The Agents page — what agents did, what's waiting

Two sections:

  • Waiting for you — donor changes to review: when a donor updates their own details in the Donor portal, the change lands here instead of silently overwriting your record. Approve or reject each one; approving is what actually updates the donor.
  • Recent agent activity: a running log of what agents have done, each with an outcome — done, escalated, refused (it declined because a rule said no), or failed — and the plain-English reasoning behind it.

What lands in your inbox

Agents also produce three recurring summaries, emailed to the recipients you choose in Settings → AI agents (org admins by default):

  • Daily digest — "what your agents did / what's waiting for you." A plain, factual recap so you always know the state of play.
  • Weekly briefing — an AI-written, methodology-driven strategy note ("thank first, steward second, ask last") highlighting who needs attention this week.
  • Monthly board packet — a board-ready summary (the full printable Board Packet lives in the app).

Failure discipline

A task an agent can't complete is never silently dropped and never silently retried forever. It stays open with an error note and escalates to a human. Agent runs are idempotent — if a run crashes and restarts, it won't send anything twice. Agent activity also counts against your plan's AI generation limits, just like manual AI drafting.
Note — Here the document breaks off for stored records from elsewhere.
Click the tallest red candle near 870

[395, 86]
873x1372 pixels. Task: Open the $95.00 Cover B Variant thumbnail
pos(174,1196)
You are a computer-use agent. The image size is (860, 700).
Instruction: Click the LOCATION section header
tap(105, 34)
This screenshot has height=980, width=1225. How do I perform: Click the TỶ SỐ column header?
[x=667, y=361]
How to turn agents on gradually

  1. Go to Settings → AI agents. Everything is at Prepare — leave it there at first.
  2. Work your review queue for a week. See what agents draft; approve what's good.
  3. Once you trust a routine, low-risk task type (say, low-tier thank-yous or receipt delivery), switch just that one to Auto and confirm.
  4. Keep calls, visits, and asks human. Let agents prepare them, but do them yourself.
  5. If anything ever feels off, hit the kill switch — it stops everything at once, and you can switch any task type back to Prepare whenever you like.

Good to know

  • Agents are premium. The agent layer is part of the AI Development Associate, available on Growth and Enterprise plans. See Billing.
  • Prepare is safe by default. A brand-new org has agents drafting-for-approval only — you have to choose Auto, per task type, for anything to send unattended.
  • The log is the proof. Because every action carries its reasoning, the audit trail answers "why did my donor get this?" for you and your board. See the audit log.
  • Related: the on-demand AI drafting inside a donor's profile and Communications is the same assistant working one message at a time; this page is about it working your whole queue.